BIOalternatives diversifie ses marchés
 

 
Le laboratoire d’essais in vitro connu pour ses activités en cosmétique et pharmaceutique s’oriente de plus en plus vers l’agroalimentaire… et l’Amérique du Nord. Le détail avec Alain Deguercy, codirigeant.

BIOalternatives soufflera prochainement ses 10 bougies d’existence à Gençay. Fondée en 1996, la PME de 24 salariés a parcouru du chemin au cours de la dernière décennie. «Tout va trop vite…», plaisante même Alain Deguercy, codirigeant avec François-Xavier Bernard. Force est de constater que le passage au nouveau millénaire n’a pas trop mal réussi à «son» laboratoire d’essais in vitro.

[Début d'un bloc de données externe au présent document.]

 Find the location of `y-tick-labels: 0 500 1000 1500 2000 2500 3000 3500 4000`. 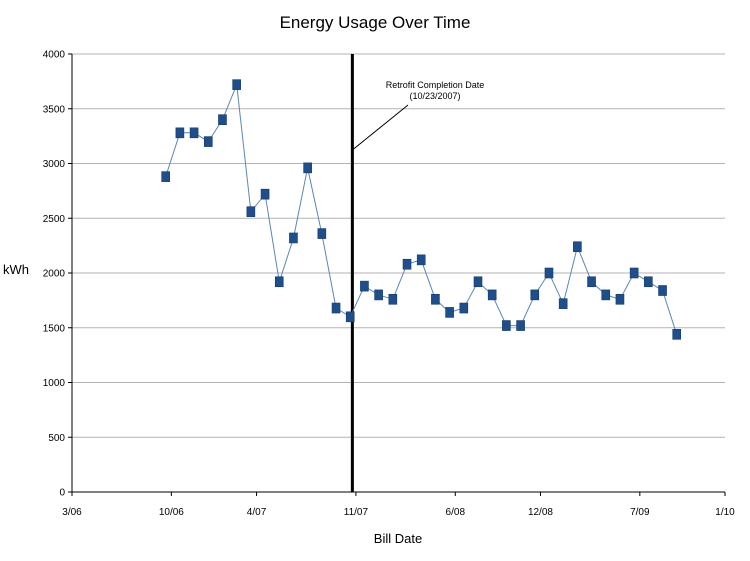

Sa réputation dans la cosmétique n’est plus à faire. Les plus grandes marques envoient leurs produits dans la Vienne afin de tester leur toxicité et leur efficacité.

Seulement voilà, dans un monde très concurrentiel, BIOalternatives veille à toujours garder un coup d’avance sur ses concurrents. C’est ainsi que la PME vient d’investir dans quatre nouvelles machines ultraperfectionnées pour un coût global de 500 000 euros. «Rien que le cell analyser a coûté 305 000 euros», tient à préciser Alain Deguercy. La (haute) performance est à ce prix. Ce fameux cell analyser, qui permet de mesurer l’activité physiologique des cellules in vitro, offre une qualité d’image proche de celle obtenue en microscopie confocale.

«Une carte à jouer»

Ces investissements autorisent aujourd’hui BIOalternatives à s’attaquer à de nouveaux secteurs d’activité aux débouchés gigantesques. Exemple ? La nutrition et plus largement l’agroalimentaire. «C’est un marché naissant au niveau de la démonstration scientifique des effets des produits», avoue Alain Deguercy. En Europe mais surtout aux Etats-Unis, où l’intéressé a effectué la bagatelle de cinq voyages en 2005. Aussi étonnant que cela puisse paraître, l’Amérique du Nord mise tout sur les essais cliniques (exception faite des universités), très peu sur les essais in vitro.

«Il n’y a pas de structure privée qui fait du vitro aux Etats-Unis, insiste ce diplômé de l’Université de Poitiers. Là, nous avons une carte à jouer.» Un agent commercial se charge de prêcher la bonne parole sur place. Si, en 2005, la part de l’export représentait 25% du chiffre d’affaires de BIOalternatives (550 000 euros sur 2,2M€), celle-ci devrait grimper à « 50% dans les deux ans ».